Jewel-Osco’s pharmacy plans to start offering at-home COVID-19 tests tomorrow, becoming among the first retail pharmacies in Chicago to offer the do-it-yourself testing option.
Patients can buy the tests at the pharmacies, and Jewel-Osco asks that any patients showing symptoms get their tests delivered.
Giving people the ability to test themselves for the virus is paramount, said Ryan McCann, director of pharmacy operations for Jewel-Osco. “There’s a lot of individuals that still have a fear of coming out or being out in public,” he said. “It’ll definitely kind of fit a need right now, based on various patients and what they’re looking for.”
This is Jewel-Osco’s first foray into COVID testing. While CVS Pharmacy and Walgreens offer different forms of testing, they do not offer the at-home option.

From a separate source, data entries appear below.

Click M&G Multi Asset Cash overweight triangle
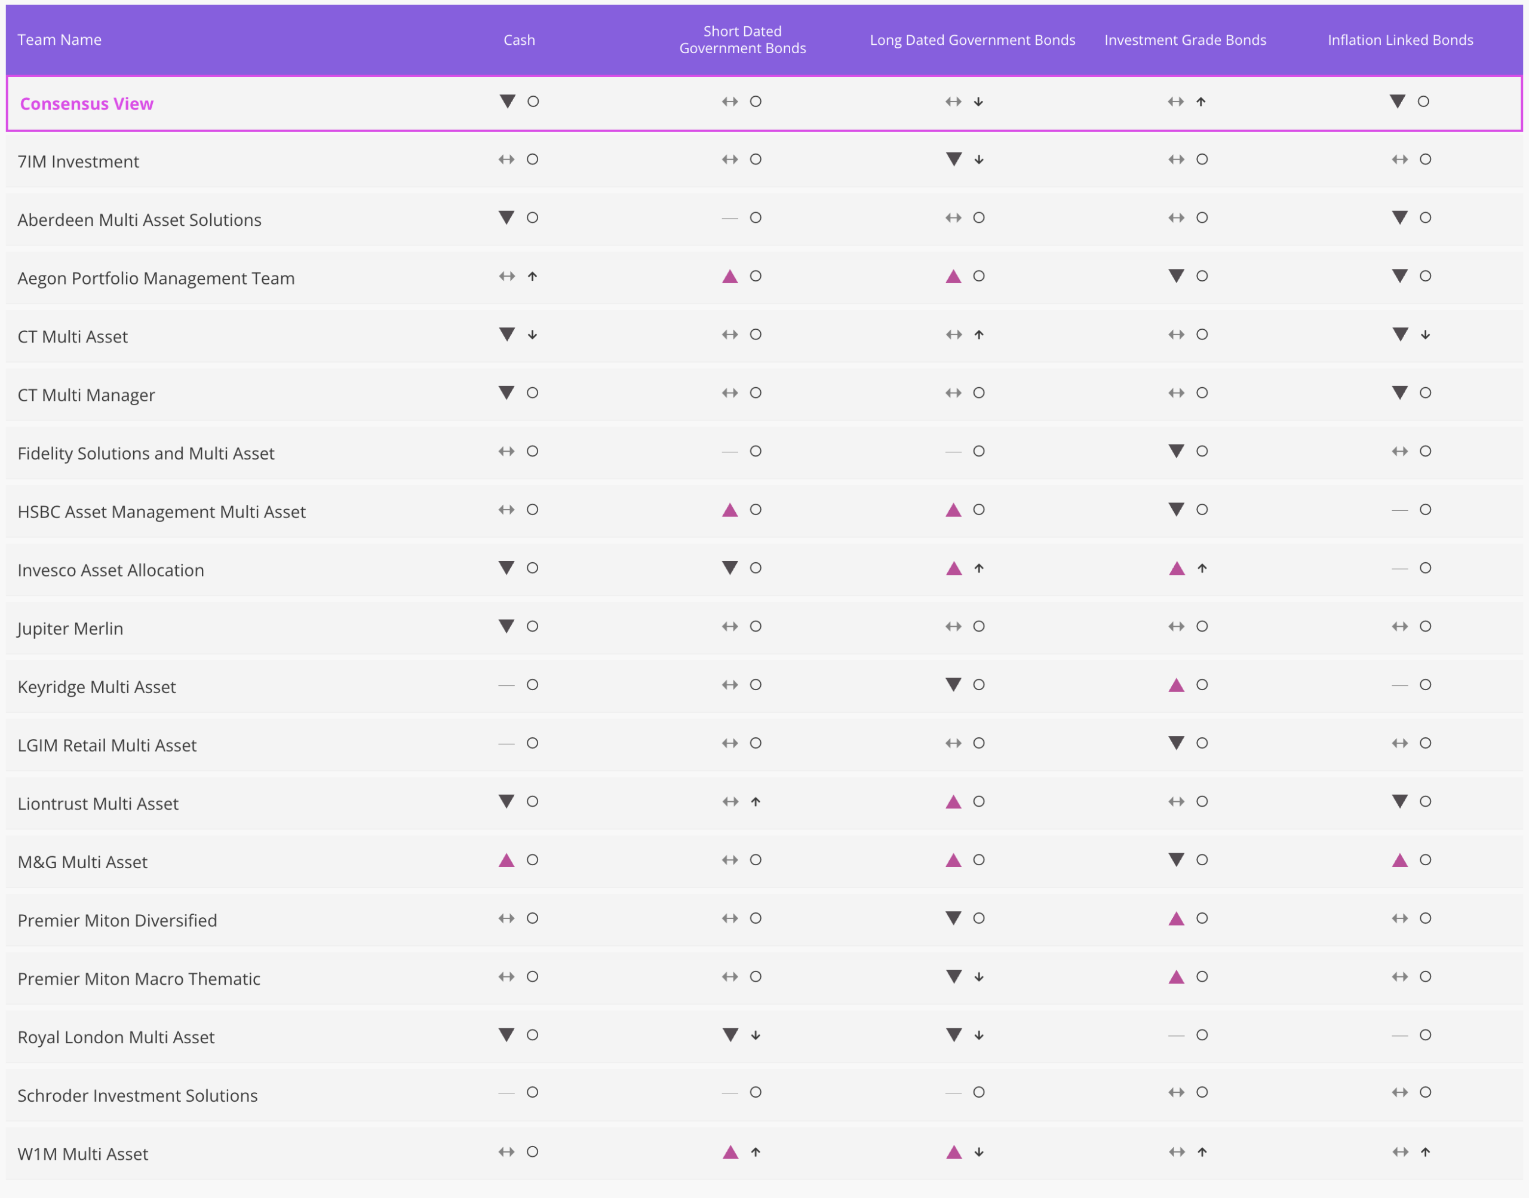1529x1198 pixels. point(506,860)
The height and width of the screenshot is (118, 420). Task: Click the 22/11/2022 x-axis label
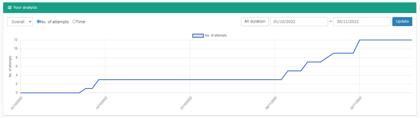[355, 103]
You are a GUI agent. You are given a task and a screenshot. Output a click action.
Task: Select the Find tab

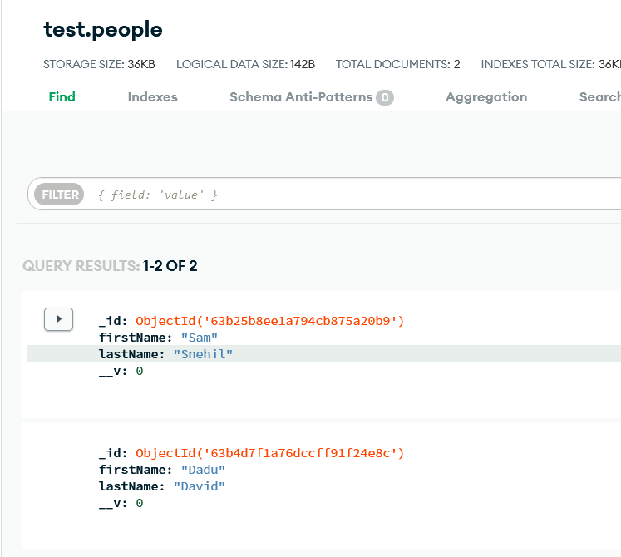[62, 97]
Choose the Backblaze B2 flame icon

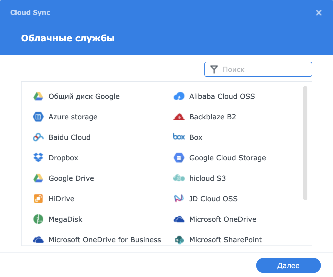pyautogui.click(x=179, y=117)
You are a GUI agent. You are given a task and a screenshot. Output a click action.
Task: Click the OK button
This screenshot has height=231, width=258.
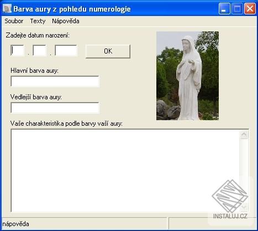coord(108,51)
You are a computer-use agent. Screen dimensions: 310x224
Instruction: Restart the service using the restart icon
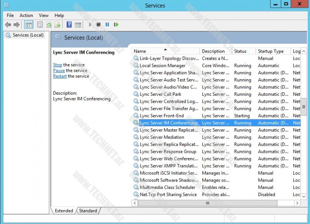tap(116, 24)
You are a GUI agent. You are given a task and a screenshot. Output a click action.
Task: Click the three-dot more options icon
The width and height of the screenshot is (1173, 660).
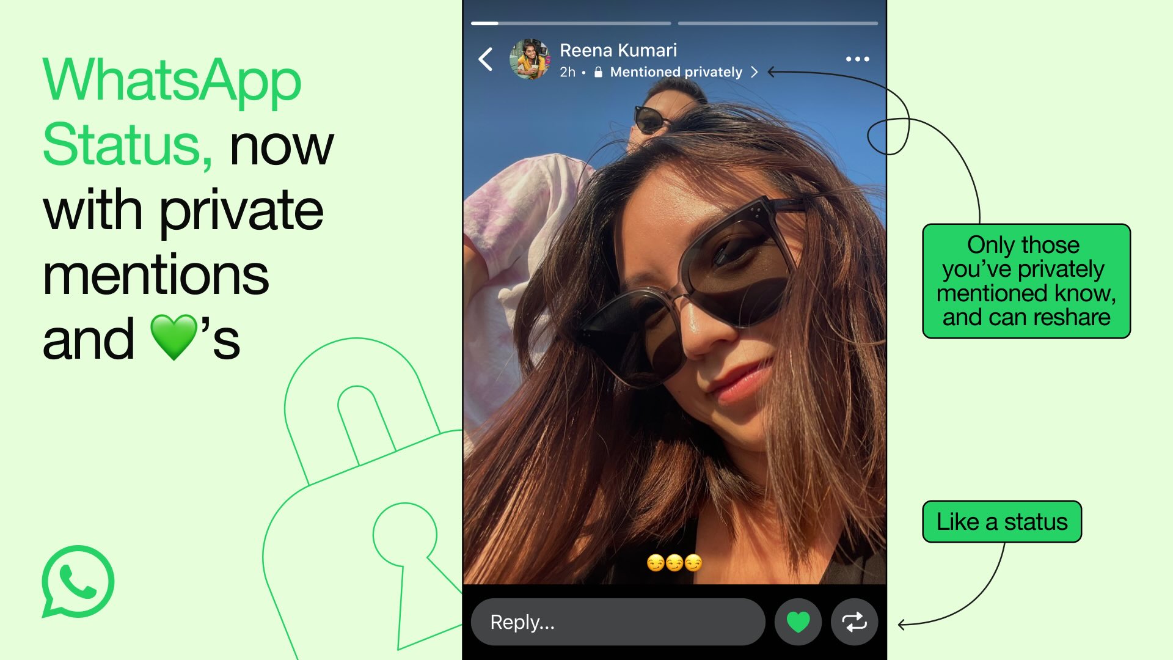click(x=857, y=59)
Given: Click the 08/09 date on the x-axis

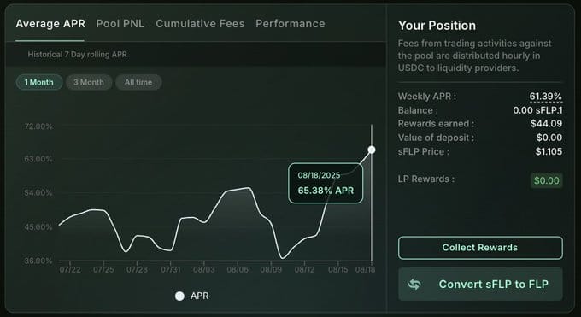Looking at the screenshot, I should tap(271, 269).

The tests will be available at all 179 Jewel-Osco pharmacies in the Chicago area, McCann said, and cost $140 each. Jewel-Osco cannot bill medical insurance plans for them.
Patients must fill out an online medical questionnaire and request the test. It requires people to collect their own saliva sample and mail it as soon as possible. People can expect results within 72 hours.
The at-home test is a relatively new option for Americans entering their seventh month of the pandemic. Early on, many states struggled with the availability of all tests, and development of different options has followed.
There are about eight different at-home COVID-19 tests available nationally, and they’ve been around since mid-summer, said Dr. Sindhu Aderson, an immediate care physician at Northwestern University. The at-home saliva tests are generally accurate, and people are typically good at collecting their own saliva samples, Aderson said. Home swabbing has been found to be about 80 percent sensitive in detecting COVID compared to tests administered by medical professionals.
But there are caveats. If the at-home test comes back negative but the patient is symptomatic, Aderson recommends having a medical professional administer a deep nasal swab, which has been crowned the gold standard of COVID testing.
She expects the at-home tests to become more prolific. They could also help people get tested sooner, when they’re more contagious, and ultimately help control the spread of the disease, Aderson said.
“It’s an effort to increase availability of testing,” she said. “As we’re learning more and more and more about this virus, we’re able to pick up the virus in a large percentage of patients with the less invasive tests.”